The content of oleic (C18:1 c9) and palmitic acid (C16) are expressed in µg/mL and represent the means of three independent determinations ± standard deviation. Different letters indicate significant differences as determined by a one-way ANOVA test (p < 0.05).

, the total content of oleic and palmitic acids in the basolateral chamber was 2.45 ± 0.04 µg/mL and 1.12 ± 0.05 µg/mL, respectively. Moreover, considerable amounts of oleic acid (19.22 ± 11.30 µg/mL) and palmitic acid (26.68 ± 6.88 µg/mL) were quantified in the 3T3-L1 cells. This means that part of the fatty acids capable of permeating the membrane were found within the 3T3-L1 adipocytes. Additionally, in the Caco-2/HT29-MTX membranes, high amounts of oleic (75.25 ± 24.90 µg/mL) and palmitic acids (12.64 ± 1.33 µg/mL) were also quantified. This result may be explained by a previous work by Berger and Géloen [22] which showed that concentrations between 20 to 40 µM of oleic acid promoted an increase in triglycerides’ uptake by enterocytes in Caco-2/HT29-MTX membranes when in the presence of adipocytes [22].

Concerning adipolysis (Figure 2), no significant differences (p ˃ 0.05) were observed between the controls and cells treated with the digested cheese samples (Figure 2A), as the presence of 3T3-L1 lipid accumulation in the cheese samples only slightly increased (4.1%).

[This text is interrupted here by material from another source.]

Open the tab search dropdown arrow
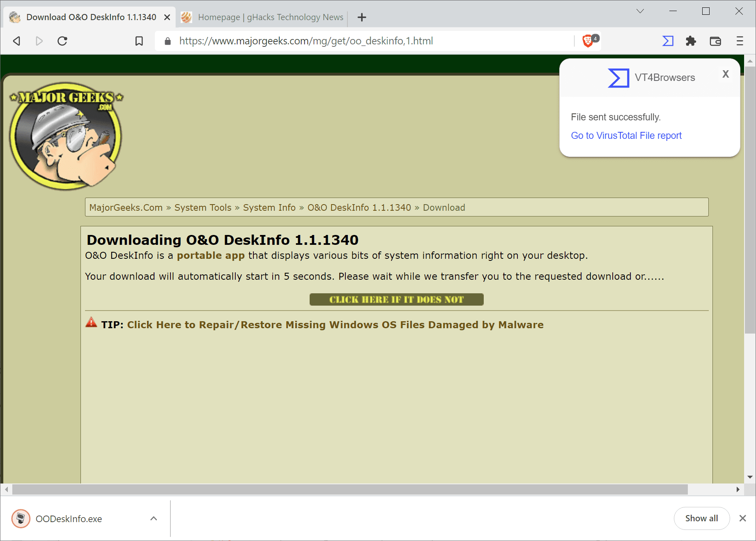 [x=640, y=11]
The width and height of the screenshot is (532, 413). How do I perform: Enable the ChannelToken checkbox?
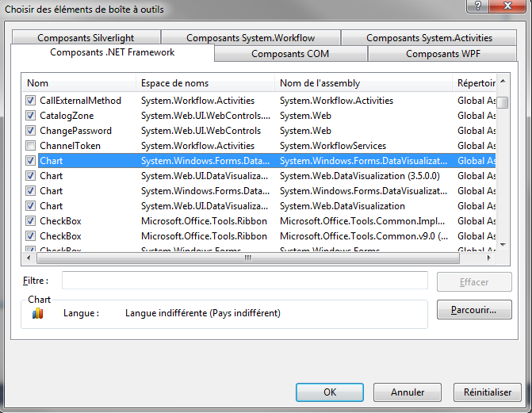[30, 146]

When concerning the adipokine data, the results obtained regarding leptin, an adipokine responsible for the regulation of fat storage and which exerts mostly pro-inflammatory and immune-potentiating effects, showed that the presence of these fatty acids significantly (p < 0.05) reduced (8.77%) leptin secretion (Figure 2B). These results were opposite to those previously reported by another author in which the presence of oleic and palmitic acids (in concentrations up to 0.25 mM) increased leptin secretion [23]. A possible explanation for this discrepancy may be related to the concentrations used in each study: the oleic (39.6 µM) and palmitic (95.5 µM) acid concentrations used in our work are 0.15 and 0.38 times lower than those of the published assay. On the other hand, no significant differences (p ˃ 0.05) were observed in adiponectin secretion (Figure 2C). Despite this, a ca. 29% decrease was observed when compared to the basal activity. Considering that adiponectin exerts an anti-inflammatory and anti-diabetic effect, these results may represent an unfavorable result. However, the literature on these fatty acids’ activity is not consensual, as previous works have shown that both palmitic acid (at concentrations between 10 and 100 µM) and oleic acid (at 100 µM and under 10 µM) lead to increases in adiponectin secretion [24,25,26], and others have shown that oleic acid and palmitic acid (up to 0.5 mM) reduced adiponectin secretion [23]. Considering that the concentrations used in this work fall within the intervals depicted in the literature for both the promotion and inhibition of this adipokine secretion, no objective conclusions could be reached.

Inflammation in the adipose tissue is an important factor associated with the development of obesity-related diseases such as type 2 diabetes and metabolic syndrome [16]. Previous works have shown that the presence of dietary fatty acids (such as palmitic and oleic acid) can modulate the inflammatory status of 3T3-L1 adipocytes [27]. As can be seen in Figure 2D, significant differences (p < 0.05) were observed for MCP-1, IL-10, IL-1β, and INF-γ secretion.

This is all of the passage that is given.